CHECK YOUR UNDERSTANDING »
1 – Print the passage from the climate change project text below, between "Shifts in temperature" and "and improve resolution.", inclusive.
2 – Proceed with the text on the thermal sensitivity of Atlantic commercial marine species, continuing after its last sentence.

(TEXT PASSAGE)

Climate Change and Thermal Sensitivity of Canadian Atlantic Commercial Marine Species

Climate Change Impacts and Adaptation Program

Natural Resources Canada

Project A515




Our project identifies the vulnerability and sensitivity of commercially important marine species to climate change. To do this we identified the thermal limits for survival of these species throughout their lives and compared these to climate change predictions of oceanic temperature.



  There is consensus in the scientific community that anthropogenic increases in greenhouse gases emissions are predicted to contribute to a rise in global surface air and ocean temperatures (e.g., Cubasch et al . 2001, Oreskes 2004). Global climate models suggest that sea surface temperatures in the North Atlantic will increase by 2-4ºC by 2090 (Hengeveld 2000). The Intergovernmental Panel for Climate Change (2001) has projected that climate changes have the potential to affect coastal and marine ecosystems with impacts on the spatial distribution of species important to commercial fisheries. The waters of Atlantic Canada include the northern or southern limit of many species and observations of temporary northward shifts of a number of southern species, found outside Canadian waters, have been reported during short-term periods of climate warming in the last century (Taylor et al ., 1957; Frank et al . 1990). Thus, it is plausible that global warming will have both negative and positive impacts, and possibly change the nature of the Canadian fishery. Our principal objective was to examine fishery impacts by analyzing concomitant changes in sea surface temperatures and distribution of 33 commercially important marine species in the coastal waters of Atlantic Canada and New England with a 4ºC in global air temperatures expected in the next 90-100 years using species temperature preferences, remotely sensed sea surface temperatures, and the output of Atmosphere-Ocean General Circulation Models . The second objective was to synthesize the information for all species to determine the most vulnerable characteristic or life stage of each species in terms of thermal parameters. This would enable a ranking of species with respect to their vulnerability to temperature change. We hope that our results will aid capture fisheries and the aquaculture industry in adapting to changing conditions.

Shifts in temperature will not follow a linear, latitudinal gradient and of utmost importance to marine species are changes in circulation and stratification of coastal waters. At this stage, output of global climate models cannot be used to predict such changes. We believe our work will help to demonstrate the detail of information necessary for modelers to focus on regional models and improve resolution.

Much of the text on these web pages is derived from our final report to Canada's Climate Change Impacts and Adaptation Program. Material from those chapters is found in pages linked to "Results" above. Below is a brief description of what you will find in each page.

(End TEXT PASSAGE)
(DATASET CONTENT)

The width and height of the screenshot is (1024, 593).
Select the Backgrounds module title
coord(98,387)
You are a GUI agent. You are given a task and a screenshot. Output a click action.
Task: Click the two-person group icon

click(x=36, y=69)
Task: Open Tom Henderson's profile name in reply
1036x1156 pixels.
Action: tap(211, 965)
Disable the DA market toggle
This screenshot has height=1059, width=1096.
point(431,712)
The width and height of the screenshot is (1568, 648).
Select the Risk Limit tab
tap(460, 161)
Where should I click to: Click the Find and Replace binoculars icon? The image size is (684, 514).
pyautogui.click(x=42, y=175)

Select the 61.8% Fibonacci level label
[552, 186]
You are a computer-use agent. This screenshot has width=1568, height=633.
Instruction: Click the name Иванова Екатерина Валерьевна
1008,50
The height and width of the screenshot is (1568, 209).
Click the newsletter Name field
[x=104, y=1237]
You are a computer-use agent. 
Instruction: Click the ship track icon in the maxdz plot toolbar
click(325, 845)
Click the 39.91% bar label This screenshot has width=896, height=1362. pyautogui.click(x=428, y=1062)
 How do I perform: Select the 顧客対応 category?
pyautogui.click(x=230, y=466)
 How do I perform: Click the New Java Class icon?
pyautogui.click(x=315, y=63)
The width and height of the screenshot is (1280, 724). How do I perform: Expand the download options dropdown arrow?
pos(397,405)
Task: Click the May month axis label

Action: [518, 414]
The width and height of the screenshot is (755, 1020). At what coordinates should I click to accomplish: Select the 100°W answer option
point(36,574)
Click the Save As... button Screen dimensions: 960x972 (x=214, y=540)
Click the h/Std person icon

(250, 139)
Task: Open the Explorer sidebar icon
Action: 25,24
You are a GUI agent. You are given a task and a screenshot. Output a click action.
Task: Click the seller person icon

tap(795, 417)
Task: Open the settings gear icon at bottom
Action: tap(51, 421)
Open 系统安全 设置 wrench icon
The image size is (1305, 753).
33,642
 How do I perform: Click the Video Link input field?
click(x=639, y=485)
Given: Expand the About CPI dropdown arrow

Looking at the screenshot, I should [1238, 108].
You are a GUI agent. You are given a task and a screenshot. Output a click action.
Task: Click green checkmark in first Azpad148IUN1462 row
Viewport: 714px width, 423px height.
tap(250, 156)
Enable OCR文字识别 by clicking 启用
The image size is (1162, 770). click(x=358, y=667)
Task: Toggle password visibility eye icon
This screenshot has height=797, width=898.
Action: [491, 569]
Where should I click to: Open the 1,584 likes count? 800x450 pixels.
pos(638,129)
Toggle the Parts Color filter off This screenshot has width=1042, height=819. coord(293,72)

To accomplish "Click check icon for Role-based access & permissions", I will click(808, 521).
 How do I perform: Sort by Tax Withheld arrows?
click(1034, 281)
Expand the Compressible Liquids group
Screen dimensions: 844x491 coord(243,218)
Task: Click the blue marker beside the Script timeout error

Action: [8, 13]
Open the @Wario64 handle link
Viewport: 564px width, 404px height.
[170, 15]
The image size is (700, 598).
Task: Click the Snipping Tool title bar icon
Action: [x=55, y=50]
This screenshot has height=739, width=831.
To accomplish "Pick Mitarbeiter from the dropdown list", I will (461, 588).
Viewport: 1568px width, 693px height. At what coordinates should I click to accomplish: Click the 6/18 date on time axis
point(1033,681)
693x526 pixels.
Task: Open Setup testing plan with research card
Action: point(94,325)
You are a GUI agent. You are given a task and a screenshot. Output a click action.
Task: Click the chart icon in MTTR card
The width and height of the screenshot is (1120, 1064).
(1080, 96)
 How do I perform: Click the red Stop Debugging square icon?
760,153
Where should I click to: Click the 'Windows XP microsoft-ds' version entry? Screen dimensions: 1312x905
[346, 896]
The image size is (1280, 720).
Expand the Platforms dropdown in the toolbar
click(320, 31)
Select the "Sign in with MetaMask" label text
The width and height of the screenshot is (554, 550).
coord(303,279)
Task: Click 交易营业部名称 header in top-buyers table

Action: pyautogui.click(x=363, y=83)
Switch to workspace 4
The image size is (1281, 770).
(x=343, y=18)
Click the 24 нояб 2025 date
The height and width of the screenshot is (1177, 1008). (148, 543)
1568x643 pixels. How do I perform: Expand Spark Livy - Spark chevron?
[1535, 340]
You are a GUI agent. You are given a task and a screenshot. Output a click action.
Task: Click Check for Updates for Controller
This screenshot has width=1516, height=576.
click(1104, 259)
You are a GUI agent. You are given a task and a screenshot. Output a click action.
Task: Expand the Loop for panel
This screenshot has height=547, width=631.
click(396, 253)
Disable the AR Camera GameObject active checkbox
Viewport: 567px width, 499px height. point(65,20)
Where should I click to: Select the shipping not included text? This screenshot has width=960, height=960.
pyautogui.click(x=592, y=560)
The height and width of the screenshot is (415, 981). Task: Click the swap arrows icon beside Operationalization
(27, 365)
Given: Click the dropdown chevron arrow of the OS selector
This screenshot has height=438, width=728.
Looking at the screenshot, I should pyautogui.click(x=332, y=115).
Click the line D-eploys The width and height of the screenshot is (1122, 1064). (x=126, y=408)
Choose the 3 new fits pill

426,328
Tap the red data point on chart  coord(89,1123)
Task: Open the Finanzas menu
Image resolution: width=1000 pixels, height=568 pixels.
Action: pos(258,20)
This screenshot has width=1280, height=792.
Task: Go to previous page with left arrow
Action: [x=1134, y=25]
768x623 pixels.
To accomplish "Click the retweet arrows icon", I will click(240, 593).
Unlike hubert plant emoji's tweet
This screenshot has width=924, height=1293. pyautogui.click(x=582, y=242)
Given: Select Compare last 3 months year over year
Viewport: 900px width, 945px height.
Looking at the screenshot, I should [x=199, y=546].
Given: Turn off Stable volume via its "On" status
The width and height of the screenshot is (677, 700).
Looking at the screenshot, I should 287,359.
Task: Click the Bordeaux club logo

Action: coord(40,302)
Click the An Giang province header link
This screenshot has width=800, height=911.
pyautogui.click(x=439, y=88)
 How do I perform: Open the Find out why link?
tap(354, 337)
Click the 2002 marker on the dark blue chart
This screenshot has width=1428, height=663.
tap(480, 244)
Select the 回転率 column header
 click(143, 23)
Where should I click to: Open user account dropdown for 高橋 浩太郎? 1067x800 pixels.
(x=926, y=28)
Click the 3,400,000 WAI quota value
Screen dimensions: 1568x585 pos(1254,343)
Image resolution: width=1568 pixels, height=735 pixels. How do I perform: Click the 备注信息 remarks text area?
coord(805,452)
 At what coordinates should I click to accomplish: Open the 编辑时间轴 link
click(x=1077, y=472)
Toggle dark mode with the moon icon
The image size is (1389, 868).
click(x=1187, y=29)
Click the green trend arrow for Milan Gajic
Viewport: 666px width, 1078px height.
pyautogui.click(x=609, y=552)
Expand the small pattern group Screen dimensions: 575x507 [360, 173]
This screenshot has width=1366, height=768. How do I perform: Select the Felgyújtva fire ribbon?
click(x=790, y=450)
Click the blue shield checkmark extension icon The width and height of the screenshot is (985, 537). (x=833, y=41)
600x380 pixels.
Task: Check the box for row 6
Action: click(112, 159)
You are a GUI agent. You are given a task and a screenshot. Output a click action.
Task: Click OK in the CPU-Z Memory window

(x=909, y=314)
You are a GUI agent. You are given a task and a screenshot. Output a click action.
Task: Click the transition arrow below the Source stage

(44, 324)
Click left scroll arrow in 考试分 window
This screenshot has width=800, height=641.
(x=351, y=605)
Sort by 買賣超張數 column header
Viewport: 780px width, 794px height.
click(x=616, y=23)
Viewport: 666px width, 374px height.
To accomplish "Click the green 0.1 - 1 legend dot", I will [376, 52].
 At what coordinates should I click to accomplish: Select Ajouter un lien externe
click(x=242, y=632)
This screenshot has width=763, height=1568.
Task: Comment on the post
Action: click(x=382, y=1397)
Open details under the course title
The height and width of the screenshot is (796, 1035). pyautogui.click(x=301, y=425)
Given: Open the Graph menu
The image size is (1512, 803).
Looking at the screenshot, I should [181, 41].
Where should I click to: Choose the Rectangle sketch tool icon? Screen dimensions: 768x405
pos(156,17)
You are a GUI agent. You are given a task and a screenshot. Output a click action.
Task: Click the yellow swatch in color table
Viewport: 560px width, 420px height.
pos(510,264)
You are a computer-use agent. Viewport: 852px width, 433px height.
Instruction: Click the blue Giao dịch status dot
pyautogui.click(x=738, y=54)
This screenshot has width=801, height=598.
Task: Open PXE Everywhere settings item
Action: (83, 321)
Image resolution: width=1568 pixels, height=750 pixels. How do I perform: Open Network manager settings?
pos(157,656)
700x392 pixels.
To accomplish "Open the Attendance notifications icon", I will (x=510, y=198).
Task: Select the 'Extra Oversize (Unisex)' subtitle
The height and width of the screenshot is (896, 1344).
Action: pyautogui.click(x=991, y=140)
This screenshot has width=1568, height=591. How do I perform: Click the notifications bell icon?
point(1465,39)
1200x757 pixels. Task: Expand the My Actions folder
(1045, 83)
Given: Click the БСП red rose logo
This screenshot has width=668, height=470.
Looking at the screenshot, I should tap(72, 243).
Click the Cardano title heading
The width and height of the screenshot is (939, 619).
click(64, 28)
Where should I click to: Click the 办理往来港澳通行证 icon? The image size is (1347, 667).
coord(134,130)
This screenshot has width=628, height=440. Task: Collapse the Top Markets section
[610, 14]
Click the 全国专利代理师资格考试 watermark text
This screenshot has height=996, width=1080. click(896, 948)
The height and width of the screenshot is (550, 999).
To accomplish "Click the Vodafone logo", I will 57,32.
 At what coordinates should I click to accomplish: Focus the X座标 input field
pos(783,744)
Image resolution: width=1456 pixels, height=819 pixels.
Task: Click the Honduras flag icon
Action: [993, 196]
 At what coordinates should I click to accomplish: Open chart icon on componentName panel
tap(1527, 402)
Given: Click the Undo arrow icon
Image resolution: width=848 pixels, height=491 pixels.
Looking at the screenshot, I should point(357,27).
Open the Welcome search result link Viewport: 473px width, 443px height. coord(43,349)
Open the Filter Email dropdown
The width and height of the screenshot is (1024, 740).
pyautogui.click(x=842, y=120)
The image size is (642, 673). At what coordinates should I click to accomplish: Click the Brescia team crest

(End DATASET CONTENT)

ANSWER LIST »
1 –
Shifts in temperature will not follow a linear, latitudinal gradient and of utmost importance to marine species are changes in circulation and stratification of coastal waters. At this stage, output of global climate models cannot be used to predict such changes. We believe our work will help to demonstrate the detail of information necessary for modelers to focus on regional models and improve resolution.

2 –
•  Executive summary

•  Sea surface temperatures
Chapter 2 - Sea surface temperature changes in the northwest North Atlantic under a 4°C global temperature rise (an analysis of present sea surface temperatures from satellite imagery and projected sea surface temperatures using the output of Atmosphere-Ocean General Circulation Models)

•  Species accounts
Chapter 3 - Species accounts (individual species accounts presenting general biology, commercial importance, thermal criteria, most vulnerable characteristic or life stage in terms of thermal parameters , and maps of present and predicted distributions)

•  Sensitivity analysis
Chapter 4 - Sensitivity analysis (an analysis and ranking of species with respect to their vulnerability to temperature change)

•  Other Products
White papers produced for the World Wildlife Fund's "2 Degrees is Too Much!" program, their program brochure highlighting changes in Canada's natural resources, and a poster describing our methodology but examining a species important in New England waters.


Cubasch U., G.A. Meehl, G.J. Boer, M. Stouffer, M. Dix, A. Noda, C.A. Senior, S. Raper, and K.S. Yap. 2001. Projections of future climate change. In: Houghton J.T., Y. Ding, D.J. Griggs, M. Noguer, P.J. VAN DER Linden , X. Dai, K. Maskell, and C.A. Johnson (eds.). Climate change 2001: the scientific basis, contribution of working group 1 to the third assessment report of the intergovernmental panel on climate change. Cambridge University Press, p. 525-582.

Frank, K.T., R.I. Perry, and K.F. Drinkwater. 1990. Predicted response of Northwest Atlantic invertebrate and fish stocks to CO 2 -induced climate change . Transactions of the American Fisheries Society 119: 353-365.

Hengeveld, H.G. 2000. Projections for Canada 's climate future. Climate Change Dig est 00-01, Environment Canada , Meteorologic Service of Canada , Atmospheric Climate Science Directorate.

Intergovernmental Panel for Climate Change. 2001 . Climate Change 2001: Impacts, Adaptation and Vulnerability. Cambridge University Press.

Oreskes, N. 2004. The scientific consensus on climate change. Science 306: 1686.

Taylor , C.C., H.B. Bigelow, and H.W. Graham. 1957. Climatic trends and the distribution of marine animals in New England . U.S. Fish and Wildlife Service Fishery Bulletin 58: 293-345.